Jones's boss -- Annette Bening's Sen. Dianne Feinstein as chair of the U.S. Select Committee on Intelligence -- supports him but exercises more caution than Jones would like.
It makes for a heady conflict, the committed truth-teller vs. the politically astute senator who wants to find the truth but who can't avoid playing all the angles. It works because Bening's too nuanced an actor to let us push Feinstein into the box of caricature.

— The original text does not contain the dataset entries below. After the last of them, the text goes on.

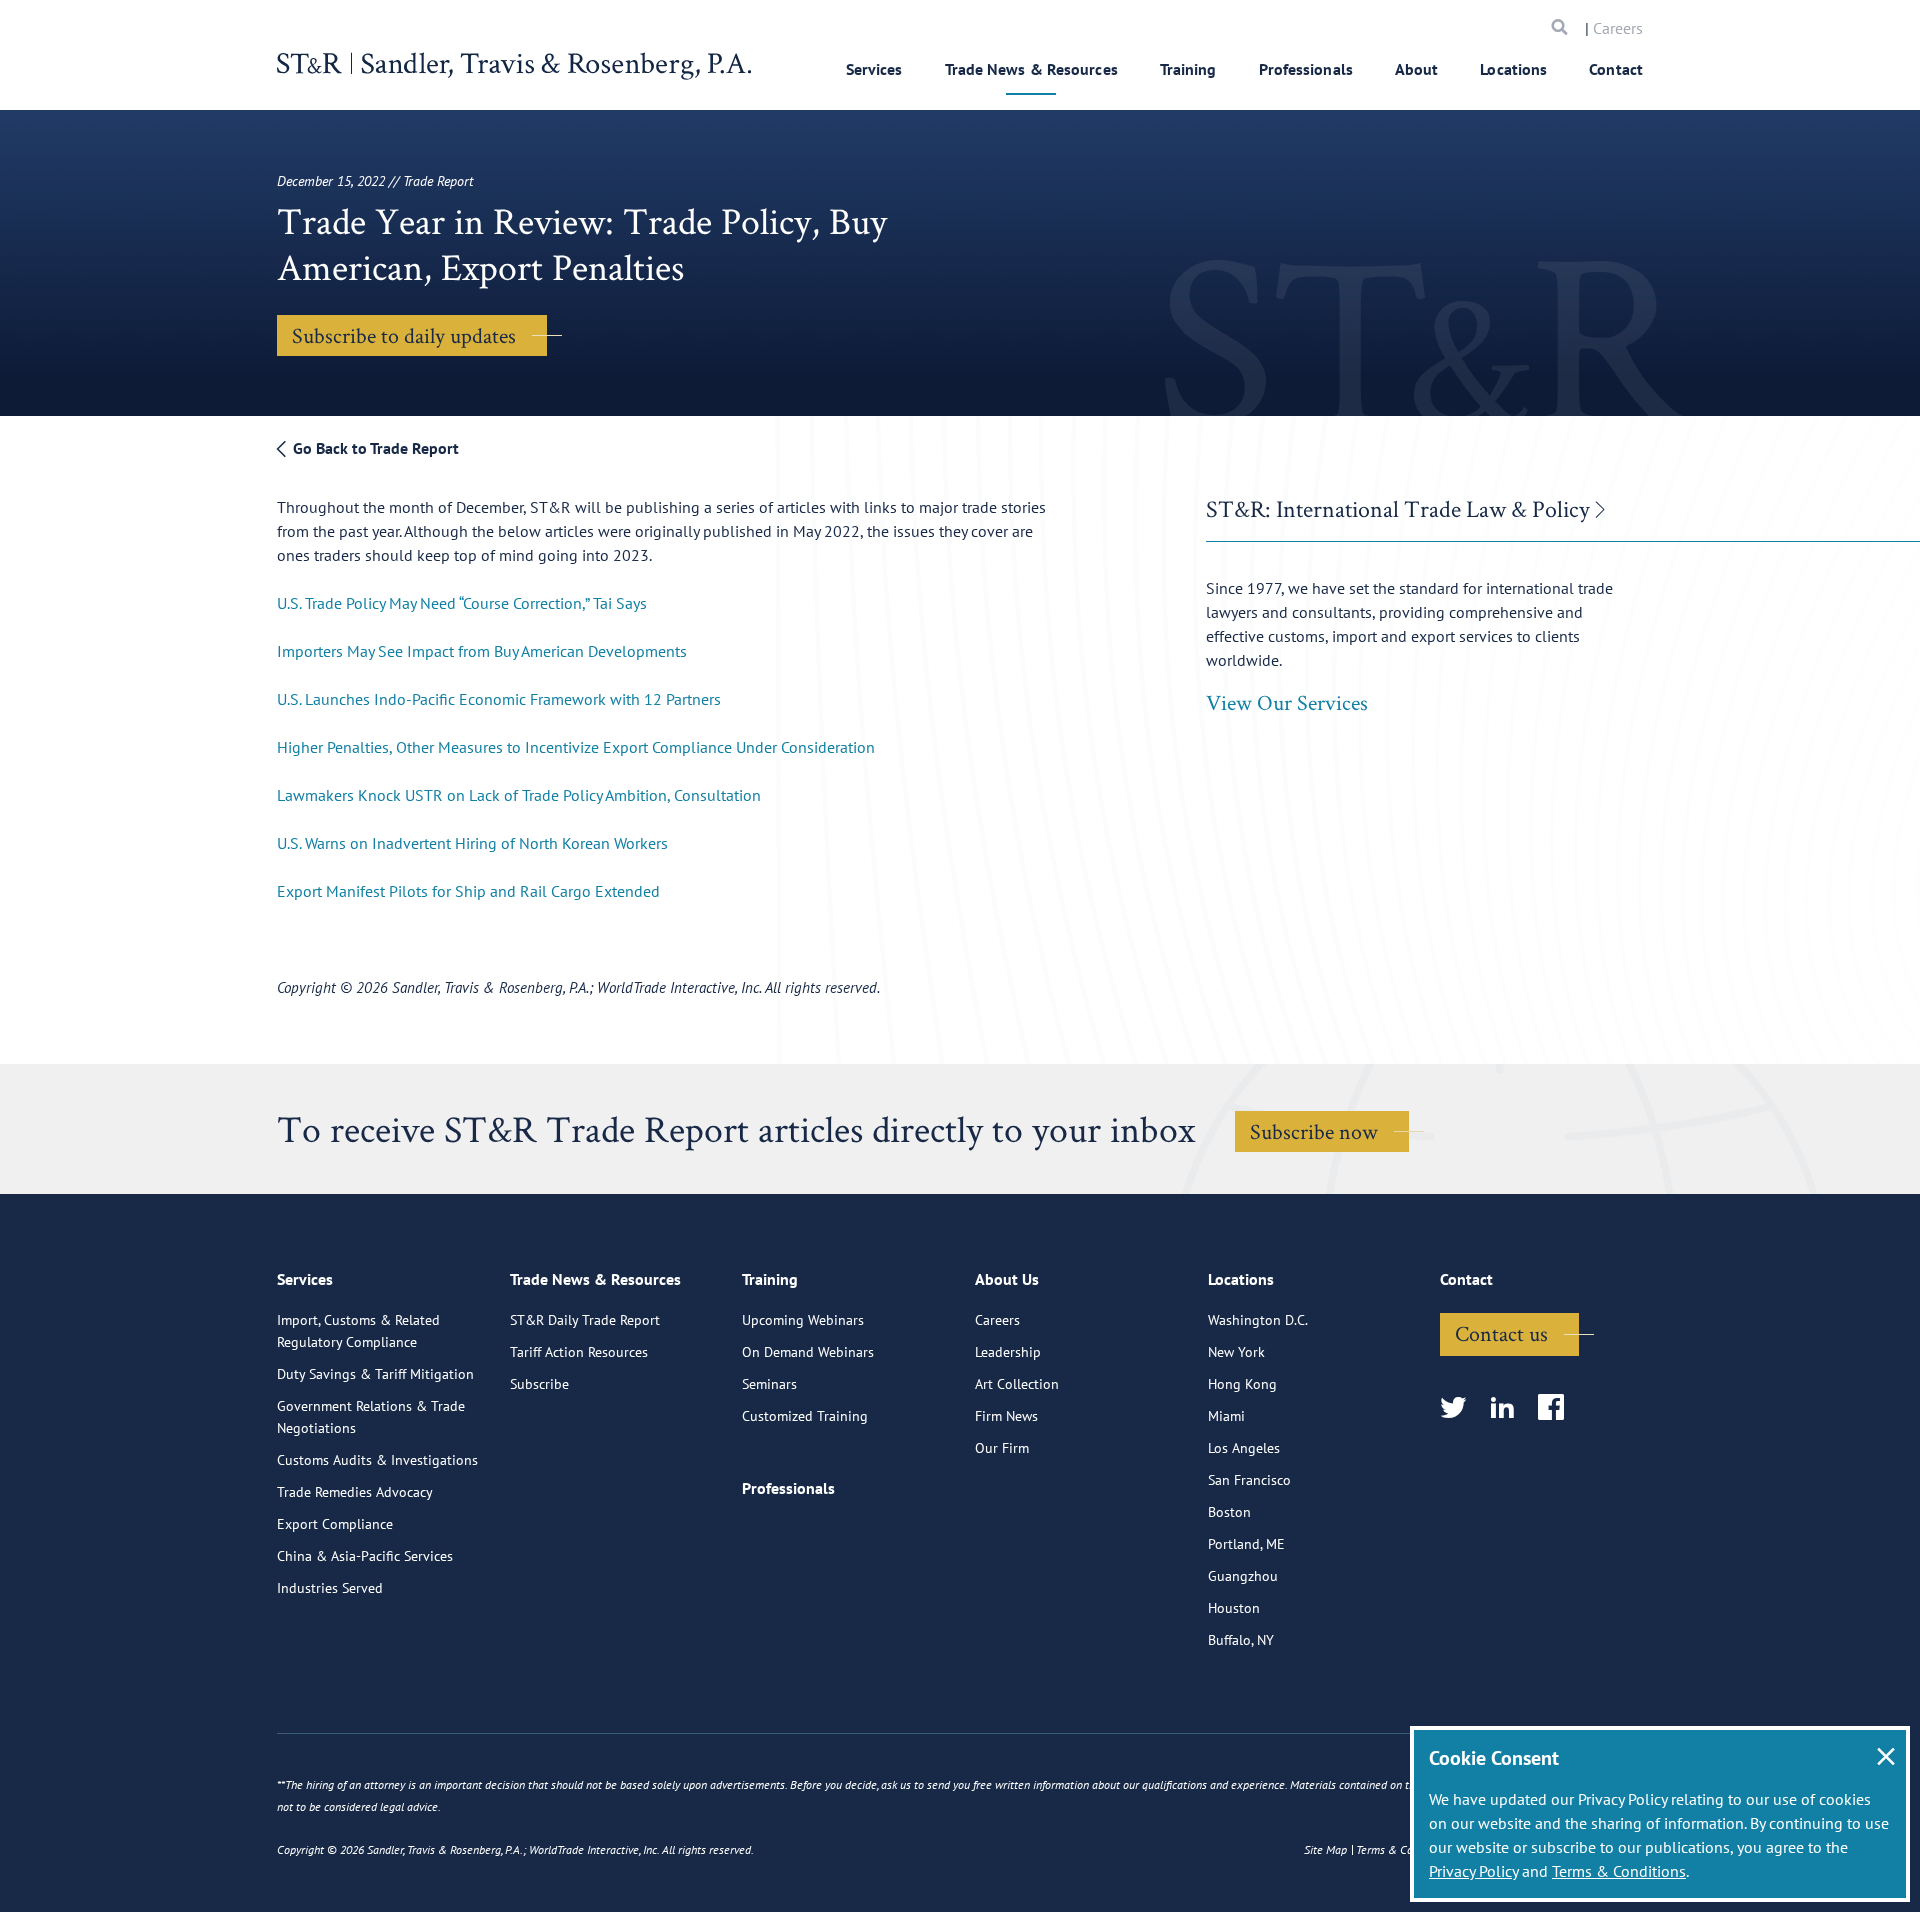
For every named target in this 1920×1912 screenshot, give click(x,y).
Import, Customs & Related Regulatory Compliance (358, 1331)
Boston (1229, 1512)
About (1417, 69)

If you're looking for a political slant, know this: The movie tries to balance anti-Bush leanings with a slam at the Obama administration, which wasn't eager to see Jones's report see daylight, either. Jon Hamm appears as an Obama aide who insists that his boss knows the score, even if he doesn't want to spread it across the nation's headlines.

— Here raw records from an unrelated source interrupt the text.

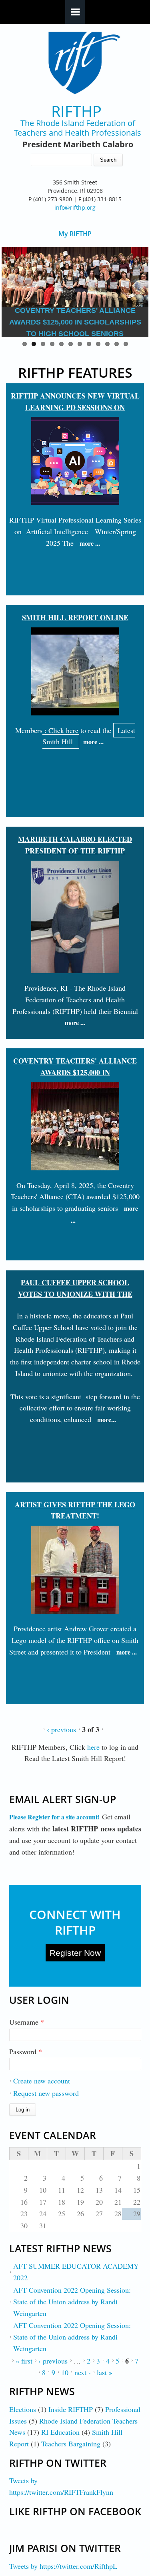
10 (107, 344)
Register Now (75, 1952)
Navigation (75, 12)
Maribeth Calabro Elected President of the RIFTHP (75, 845)
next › (82, 2372)
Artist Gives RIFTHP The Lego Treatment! (75, 1510)
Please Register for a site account (53, 1816)
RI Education (60, 2432)
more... (106, 1419)
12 (126, 344)
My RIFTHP (75, 234)
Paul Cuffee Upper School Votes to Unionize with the (75, 1288)
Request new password (46, 2093)
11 (116, 344)
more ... (90, 543)
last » (104, 2372)
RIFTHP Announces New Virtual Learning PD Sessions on (75, 402)
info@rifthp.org (75, 207)
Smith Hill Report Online (75, 617)
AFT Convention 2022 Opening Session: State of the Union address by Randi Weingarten (72, 2301)
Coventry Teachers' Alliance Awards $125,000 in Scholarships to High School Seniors (75, 322)
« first (24, 2361)
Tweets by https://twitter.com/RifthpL (63, 2566)
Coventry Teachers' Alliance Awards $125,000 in (75, 1067)
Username (26, 2022)
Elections (22, 2409)
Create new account (41, 2080)
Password (25, 2051)
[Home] (75, 63)
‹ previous (61, 1729)
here (94, 1747)
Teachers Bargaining (70, 2443)
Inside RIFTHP (70, 2409)
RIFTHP (76, 111)
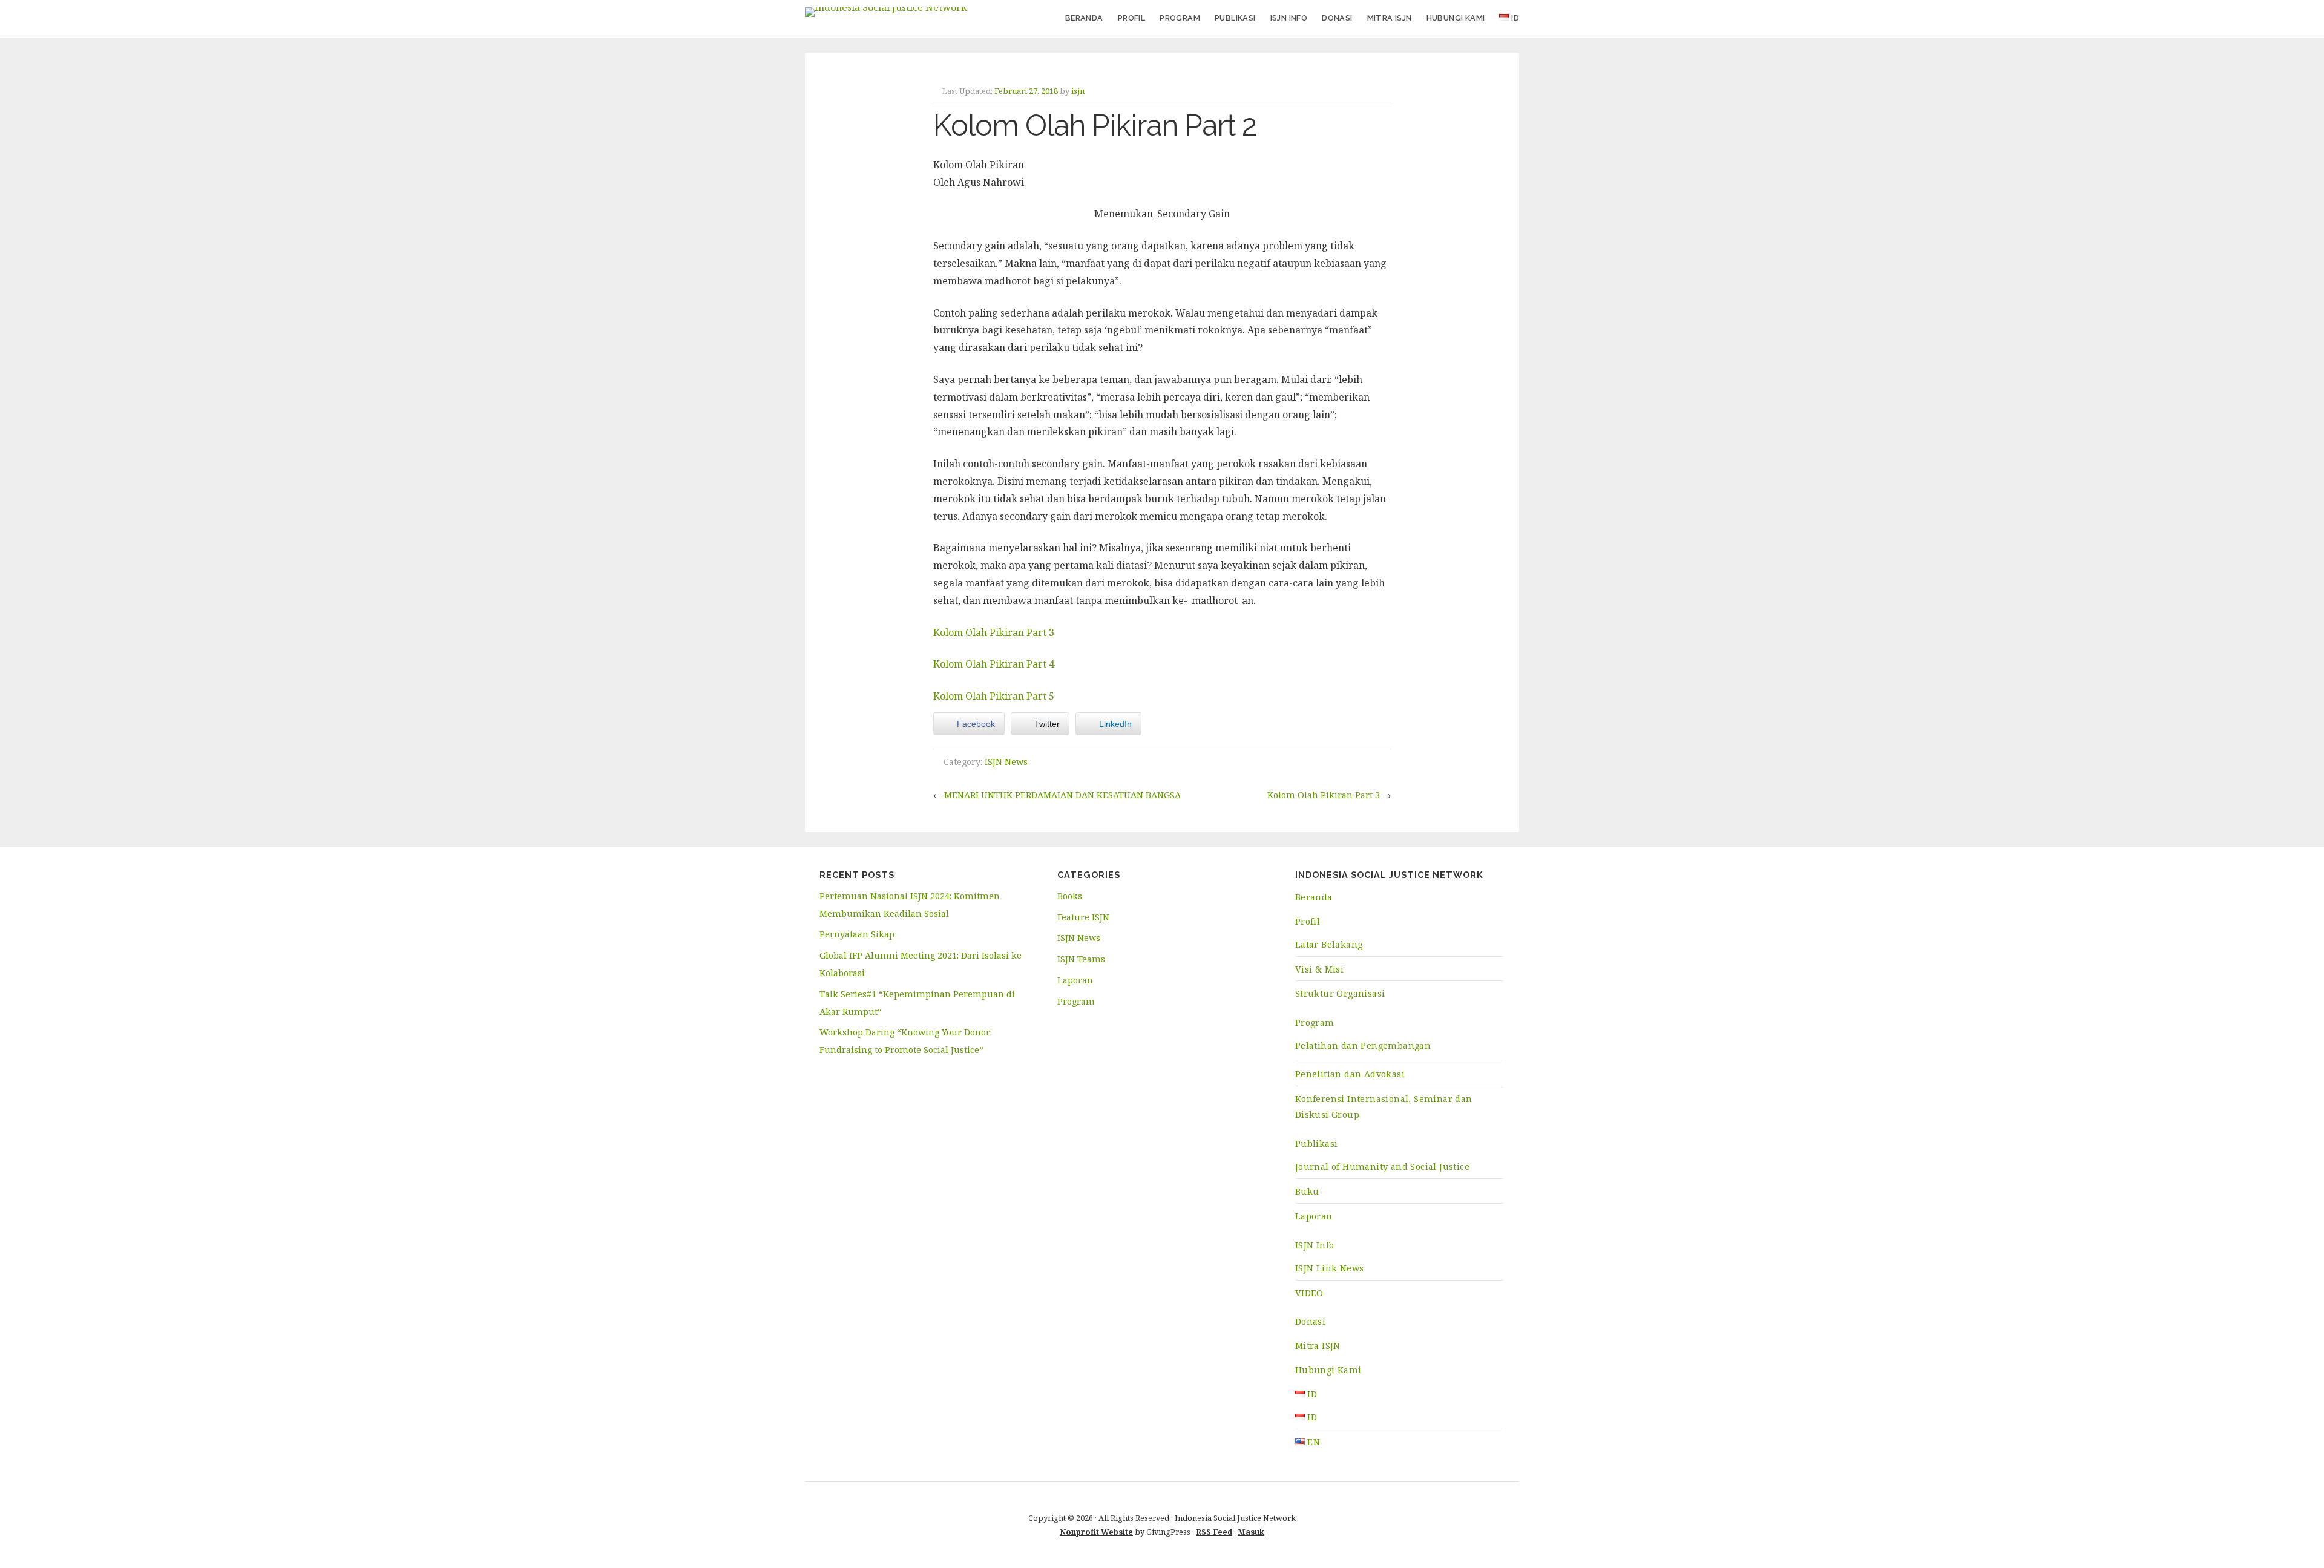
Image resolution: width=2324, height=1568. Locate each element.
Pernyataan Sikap (856, 934)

Director Scott Z. Burns has assembled a fine group of supporting actors in what amounts to a by-the-numbers procedural about the ways one branch of government tries to exercise oversight over a government agency that relies on secrecy.
Maura Tierney portrays a CIA agent of single-minded intent; i.e., she sees nothing wrong with what became known as "enhanced interrogation techniques;" i.e., waterboarding and other forms of humiliation. Corey Stoll plays a lawyer who, at the film's opening, tries to school Jones in the unhappy fate of whistleblowers.
We also learn that the enhanced interrogation techniques were developed by independent contractors (Douglas Hodge and T. Ryder Smith) who challenged CIA agents who believed the best way to obtain information was to convince detainees that an agent was on their side. The argument: Not only were the enhanced interrogation techniques immoral; they didn't work.
Burns, who wrote the screenplays for The Bourne Ultimatum and An Inconvenient Truth) dutifully follows the drama as it depicts Jones's five-year effort to discover the truth. He also offers unflinching views of some of what the CIA did to detainees in its fruitless efforts to get the jump on terrorism.
The Report sometimes lacks the pulse-pounding excitement we expect from political thrillers, but it's a serious effort and it offers a rare view of the kind of person who can’t be sidetracked. For Jones, learning exactly what happened becomes a near-sacred duty.